## [WHAT IS ASKED]
Render every line of the entries below as a numbered list, skipping blank lines and leaving out the pictures.

## [SUPPLIED ENTRIES]
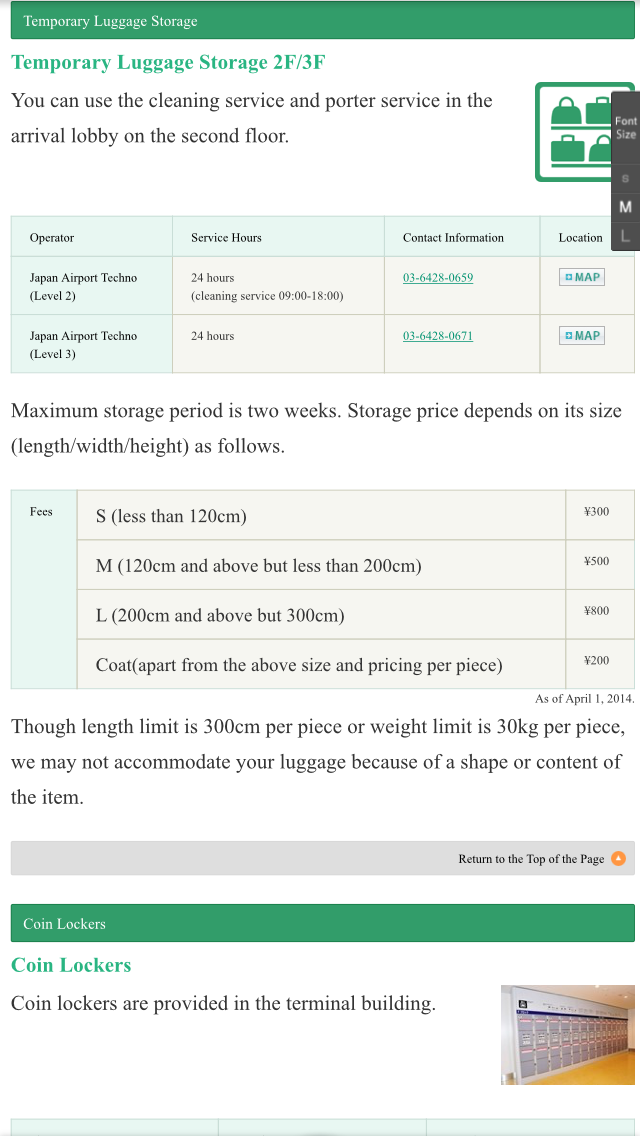Click the Coat pricing per piece row
The width and height of the screenshot is (640, 1136).
(x=321, y=665)
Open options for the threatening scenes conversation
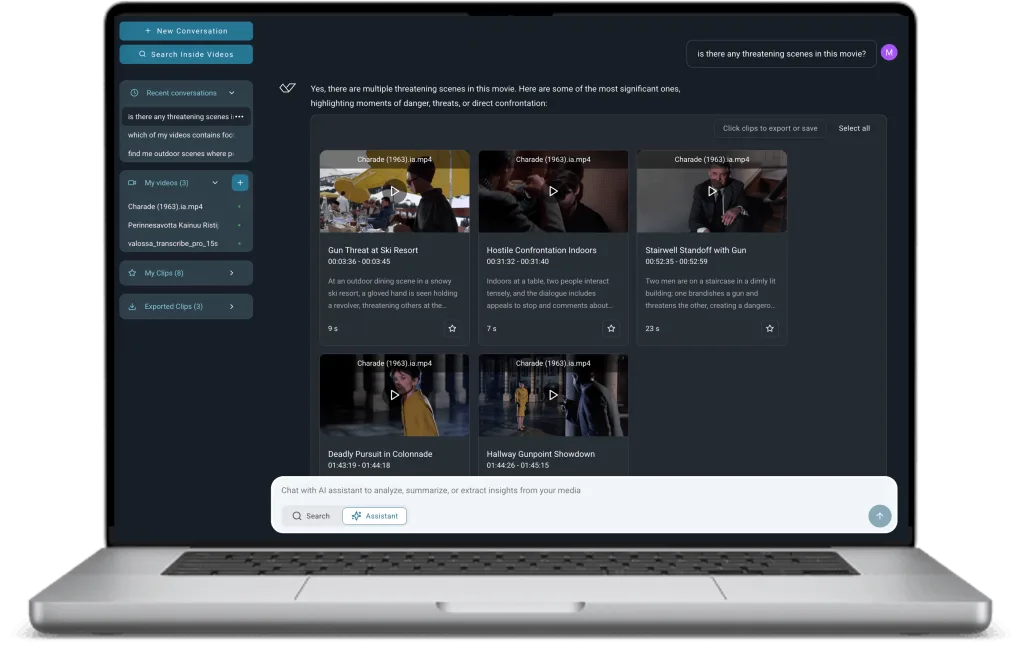 [239, 117]
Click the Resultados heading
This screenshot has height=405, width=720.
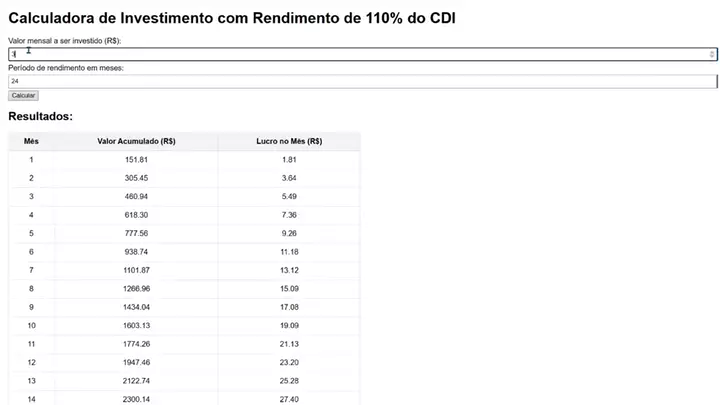pyautogui.click(x=40, y=117)
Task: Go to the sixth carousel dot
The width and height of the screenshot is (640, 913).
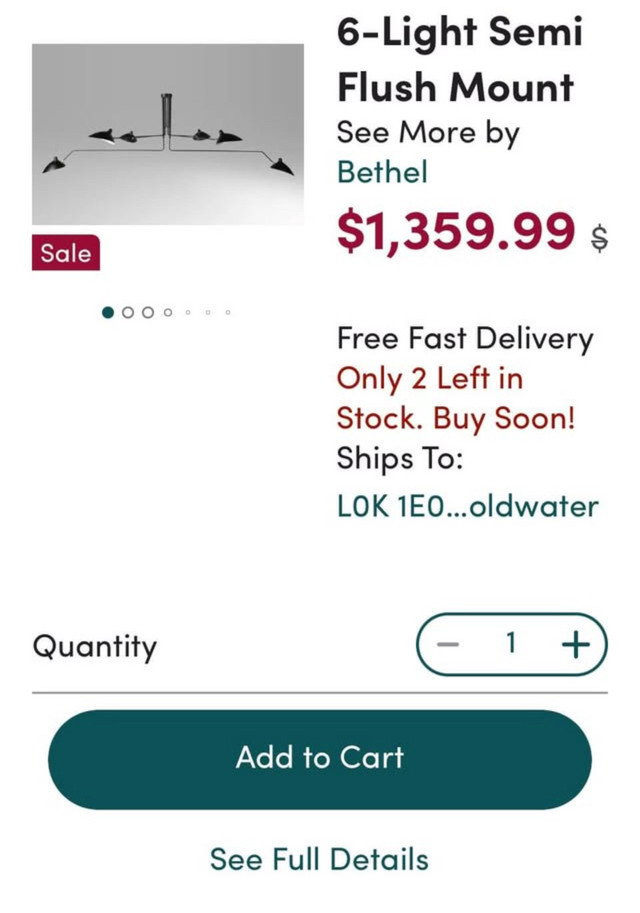Action: pos(208,313)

## [EXERCISE RESULT]
1. Click the Coat pricing per piece row
2. The width and height of the screenshot is (640, 1136).
3. (x=321, y=665)
4. Open options for the threatening scenes conversation
5.  [239, 117]
6. Click the Resultados heading
7. This screenshot has height=405, width=720.
8. pyautogui.click(x=40, y=117)
9. Task: Go to the sixth carousel dot
10. The width and height of the screenshot is (640, 913).
11. Action: pos(208,313)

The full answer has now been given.